== Exercise prompt ==
Take each line of the records below that contains the string "resolution" and copy it.
** The records follows **
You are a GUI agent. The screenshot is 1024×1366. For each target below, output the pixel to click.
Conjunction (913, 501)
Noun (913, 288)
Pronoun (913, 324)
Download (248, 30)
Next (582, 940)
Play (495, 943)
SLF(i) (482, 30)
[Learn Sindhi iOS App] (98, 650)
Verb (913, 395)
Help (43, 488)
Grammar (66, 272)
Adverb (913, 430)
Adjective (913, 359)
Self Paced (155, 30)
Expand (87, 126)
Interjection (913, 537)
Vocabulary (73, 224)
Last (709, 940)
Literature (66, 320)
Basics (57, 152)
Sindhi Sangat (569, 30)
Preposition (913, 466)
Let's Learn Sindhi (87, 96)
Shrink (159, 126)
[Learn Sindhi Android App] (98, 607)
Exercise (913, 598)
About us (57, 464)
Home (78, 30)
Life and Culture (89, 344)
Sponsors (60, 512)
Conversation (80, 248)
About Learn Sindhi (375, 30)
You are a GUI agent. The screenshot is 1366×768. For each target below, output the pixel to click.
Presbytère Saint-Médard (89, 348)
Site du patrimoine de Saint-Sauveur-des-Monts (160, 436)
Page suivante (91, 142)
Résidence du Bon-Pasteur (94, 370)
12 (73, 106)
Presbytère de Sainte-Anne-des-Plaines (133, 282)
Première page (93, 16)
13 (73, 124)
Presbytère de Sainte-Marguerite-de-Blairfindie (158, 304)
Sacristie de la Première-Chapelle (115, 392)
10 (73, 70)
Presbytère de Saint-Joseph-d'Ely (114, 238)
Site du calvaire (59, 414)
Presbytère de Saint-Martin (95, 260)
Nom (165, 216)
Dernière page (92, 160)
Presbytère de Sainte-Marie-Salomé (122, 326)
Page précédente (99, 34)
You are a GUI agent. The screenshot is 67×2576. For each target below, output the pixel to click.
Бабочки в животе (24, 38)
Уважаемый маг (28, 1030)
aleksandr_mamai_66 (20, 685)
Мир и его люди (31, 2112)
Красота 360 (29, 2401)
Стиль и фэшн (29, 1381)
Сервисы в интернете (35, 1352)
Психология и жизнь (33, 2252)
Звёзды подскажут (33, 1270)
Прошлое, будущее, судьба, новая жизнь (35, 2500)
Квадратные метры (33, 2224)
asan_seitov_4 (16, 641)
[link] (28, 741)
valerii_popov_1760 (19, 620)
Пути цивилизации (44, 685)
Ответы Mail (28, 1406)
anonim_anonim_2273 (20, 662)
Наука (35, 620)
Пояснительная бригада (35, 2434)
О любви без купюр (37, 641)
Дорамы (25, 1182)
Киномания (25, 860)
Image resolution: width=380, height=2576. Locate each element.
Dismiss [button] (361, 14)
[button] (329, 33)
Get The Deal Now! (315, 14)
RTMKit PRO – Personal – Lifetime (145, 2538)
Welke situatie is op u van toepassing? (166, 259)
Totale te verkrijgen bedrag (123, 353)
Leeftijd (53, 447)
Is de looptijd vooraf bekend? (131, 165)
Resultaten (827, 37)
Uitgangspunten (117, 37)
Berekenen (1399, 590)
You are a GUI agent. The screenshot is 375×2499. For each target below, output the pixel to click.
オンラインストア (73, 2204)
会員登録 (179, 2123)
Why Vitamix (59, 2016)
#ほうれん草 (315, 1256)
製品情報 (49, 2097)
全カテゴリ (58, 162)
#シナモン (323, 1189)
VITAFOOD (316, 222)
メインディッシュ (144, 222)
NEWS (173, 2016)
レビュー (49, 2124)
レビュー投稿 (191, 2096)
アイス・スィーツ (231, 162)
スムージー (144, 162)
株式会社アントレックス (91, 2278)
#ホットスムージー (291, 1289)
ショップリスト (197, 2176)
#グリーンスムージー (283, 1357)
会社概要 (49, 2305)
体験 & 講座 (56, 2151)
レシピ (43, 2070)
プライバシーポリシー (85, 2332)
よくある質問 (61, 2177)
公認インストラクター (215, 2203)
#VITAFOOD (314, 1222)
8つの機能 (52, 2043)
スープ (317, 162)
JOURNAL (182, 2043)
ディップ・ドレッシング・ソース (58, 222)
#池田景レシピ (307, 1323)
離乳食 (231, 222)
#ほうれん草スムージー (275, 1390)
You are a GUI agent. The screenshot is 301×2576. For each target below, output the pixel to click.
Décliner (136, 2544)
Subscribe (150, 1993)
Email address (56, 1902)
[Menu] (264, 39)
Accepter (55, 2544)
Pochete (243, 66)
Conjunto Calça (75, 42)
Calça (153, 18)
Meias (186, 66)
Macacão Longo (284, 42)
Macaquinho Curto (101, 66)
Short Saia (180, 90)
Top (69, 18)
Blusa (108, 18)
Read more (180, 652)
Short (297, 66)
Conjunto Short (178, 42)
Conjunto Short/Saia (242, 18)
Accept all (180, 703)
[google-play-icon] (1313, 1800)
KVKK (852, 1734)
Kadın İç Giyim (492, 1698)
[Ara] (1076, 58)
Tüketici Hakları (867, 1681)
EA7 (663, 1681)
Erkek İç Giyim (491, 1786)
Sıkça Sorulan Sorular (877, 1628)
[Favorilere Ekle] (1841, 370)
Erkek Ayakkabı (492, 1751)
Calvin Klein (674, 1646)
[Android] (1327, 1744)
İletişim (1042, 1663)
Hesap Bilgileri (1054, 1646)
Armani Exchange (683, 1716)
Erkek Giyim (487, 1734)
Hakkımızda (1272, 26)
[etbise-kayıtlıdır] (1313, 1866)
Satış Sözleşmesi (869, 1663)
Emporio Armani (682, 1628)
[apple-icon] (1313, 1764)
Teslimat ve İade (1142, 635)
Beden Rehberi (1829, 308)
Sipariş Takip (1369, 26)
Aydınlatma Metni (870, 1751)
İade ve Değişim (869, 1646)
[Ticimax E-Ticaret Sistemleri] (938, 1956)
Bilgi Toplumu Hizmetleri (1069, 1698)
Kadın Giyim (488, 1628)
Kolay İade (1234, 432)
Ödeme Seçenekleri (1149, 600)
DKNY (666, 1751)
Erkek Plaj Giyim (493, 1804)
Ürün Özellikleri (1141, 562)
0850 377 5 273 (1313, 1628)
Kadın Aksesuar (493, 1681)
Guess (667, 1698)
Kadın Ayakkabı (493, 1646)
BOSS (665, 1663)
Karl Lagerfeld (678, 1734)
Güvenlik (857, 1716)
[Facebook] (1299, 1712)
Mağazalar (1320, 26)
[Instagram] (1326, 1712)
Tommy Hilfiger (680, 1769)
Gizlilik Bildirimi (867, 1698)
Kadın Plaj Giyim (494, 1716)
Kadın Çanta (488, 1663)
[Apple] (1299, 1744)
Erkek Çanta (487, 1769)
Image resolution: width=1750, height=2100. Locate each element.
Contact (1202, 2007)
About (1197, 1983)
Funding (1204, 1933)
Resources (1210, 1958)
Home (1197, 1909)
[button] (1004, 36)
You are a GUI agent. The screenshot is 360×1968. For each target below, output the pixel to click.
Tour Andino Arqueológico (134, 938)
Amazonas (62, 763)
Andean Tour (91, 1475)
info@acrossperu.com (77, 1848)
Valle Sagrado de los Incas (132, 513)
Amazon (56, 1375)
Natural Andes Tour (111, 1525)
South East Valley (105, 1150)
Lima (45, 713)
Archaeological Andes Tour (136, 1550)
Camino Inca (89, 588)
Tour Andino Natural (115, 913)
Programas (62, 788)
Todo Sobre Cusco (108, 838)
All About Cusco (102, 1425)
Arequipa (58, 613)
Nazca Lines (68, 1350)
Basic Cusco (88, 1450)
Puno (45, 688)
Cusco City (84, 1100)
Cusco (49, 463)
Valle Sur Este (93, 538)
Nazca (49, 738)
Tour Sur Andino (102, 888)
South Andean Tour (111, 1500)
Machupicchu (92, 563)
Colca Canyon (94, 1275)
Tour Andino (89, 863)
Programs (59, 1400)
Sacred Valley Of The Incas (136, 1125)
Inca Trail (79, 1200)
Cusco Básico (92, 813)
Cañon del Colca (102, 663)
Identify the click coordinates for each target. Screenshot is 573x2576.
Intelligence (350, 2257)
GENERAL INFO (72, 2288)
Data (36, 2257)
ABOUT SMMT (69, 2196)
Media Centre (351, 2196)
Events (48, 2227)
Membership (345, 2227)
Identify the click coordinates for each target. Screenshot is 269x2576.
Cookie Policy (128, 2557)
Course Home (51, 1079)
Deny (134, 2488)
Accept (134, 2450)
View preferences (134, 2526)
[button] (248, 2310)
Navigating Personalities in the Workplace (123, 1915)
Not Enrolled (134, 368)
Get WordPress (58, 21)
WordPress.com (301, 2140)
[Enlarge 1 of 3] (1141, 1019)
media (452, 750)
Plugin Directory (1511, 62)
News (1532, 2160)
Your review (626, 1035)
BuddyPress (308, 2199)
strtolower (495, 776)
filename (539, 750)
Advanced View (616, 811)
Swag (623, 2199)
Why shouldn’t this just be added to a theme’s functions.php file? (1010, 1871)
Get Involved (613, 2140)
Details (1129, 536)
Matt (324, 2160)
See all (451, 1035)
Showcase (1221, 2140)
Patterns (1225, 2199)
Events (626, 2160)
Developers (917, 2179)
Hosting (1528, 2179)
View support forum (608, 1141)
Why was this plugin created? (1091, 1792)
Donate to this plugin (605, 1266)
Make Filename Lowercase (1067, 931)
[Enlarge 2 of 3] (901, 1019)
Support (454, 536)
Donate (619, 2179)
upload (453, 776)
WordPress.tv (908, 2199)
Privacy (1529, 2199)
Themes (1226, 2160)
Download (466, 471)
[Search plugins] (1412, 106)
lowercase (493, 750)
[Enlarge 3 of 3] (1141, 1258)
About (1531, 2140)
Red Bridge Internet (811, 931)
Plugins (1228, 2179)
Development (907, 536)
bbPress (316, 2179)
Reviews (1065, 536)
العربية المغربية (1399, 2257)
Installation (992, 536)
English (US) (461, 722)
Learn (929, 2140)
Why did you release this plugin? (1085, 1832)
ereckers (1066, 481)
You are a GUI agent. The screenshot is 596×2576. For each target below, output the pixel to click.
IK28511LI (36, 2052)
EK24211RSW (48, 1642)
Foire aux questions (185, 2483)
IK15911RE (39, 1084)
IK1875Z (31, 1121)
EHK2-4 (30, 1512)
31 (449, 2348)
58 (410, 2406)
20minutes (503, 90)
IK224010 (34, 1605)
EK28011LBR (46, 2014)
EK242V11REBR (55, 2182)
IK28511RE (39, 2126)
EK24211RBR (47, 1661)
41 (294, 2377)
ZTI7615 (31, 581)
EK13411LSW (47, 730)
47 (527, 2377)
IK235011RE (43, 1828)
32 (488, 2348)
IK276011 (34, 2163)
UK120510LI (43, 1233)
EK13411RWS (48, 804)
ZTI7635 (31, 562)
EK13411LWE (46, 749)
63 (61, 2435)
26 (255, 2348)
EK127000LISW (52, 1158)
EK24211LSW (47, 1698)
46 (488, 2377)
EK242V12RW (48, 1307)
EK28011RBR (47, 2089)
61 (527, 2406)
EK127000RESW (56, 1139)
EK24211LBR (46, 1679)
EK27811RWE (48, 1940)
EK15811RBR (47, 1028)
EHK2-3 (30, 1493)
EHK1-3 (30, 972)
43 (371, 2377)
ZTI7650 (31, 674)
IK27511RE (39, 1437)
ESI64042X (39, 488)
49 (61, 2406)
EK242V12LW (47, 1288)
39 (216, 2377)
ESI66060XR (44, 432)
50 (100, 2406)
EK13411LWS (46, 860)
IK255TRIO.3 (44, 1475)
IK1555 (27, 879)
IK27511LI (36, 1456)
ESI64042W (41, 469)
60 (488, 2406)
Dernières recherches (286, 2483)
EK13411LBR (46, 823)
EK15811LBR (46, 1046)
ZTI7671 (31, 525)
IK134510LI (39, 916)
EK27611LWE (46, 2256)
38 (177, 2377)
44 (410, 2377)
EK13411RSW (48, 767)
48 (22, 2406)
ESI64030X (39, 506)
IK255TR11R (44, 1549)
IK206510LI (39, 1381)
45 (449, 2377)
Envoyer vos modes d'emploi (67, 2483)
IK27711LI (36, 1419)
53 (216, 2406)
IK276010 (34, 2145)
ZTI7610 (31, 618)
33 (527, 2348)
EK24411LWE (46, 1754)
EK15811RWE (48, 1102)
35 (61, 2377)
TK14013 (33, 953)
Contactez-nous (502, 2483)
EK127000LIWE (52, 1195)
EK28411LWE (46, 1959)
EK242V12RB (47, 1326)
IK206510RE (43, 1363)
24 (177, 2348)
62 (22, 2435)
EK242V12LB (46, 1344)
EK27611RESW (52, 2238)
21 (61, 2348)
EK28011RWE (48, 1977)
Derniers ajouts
** End of The records **
== Result ==
Image resolution: width=380, height=2576. Locate each element.
Image resolution: width=1750, height=2100. Locate each element.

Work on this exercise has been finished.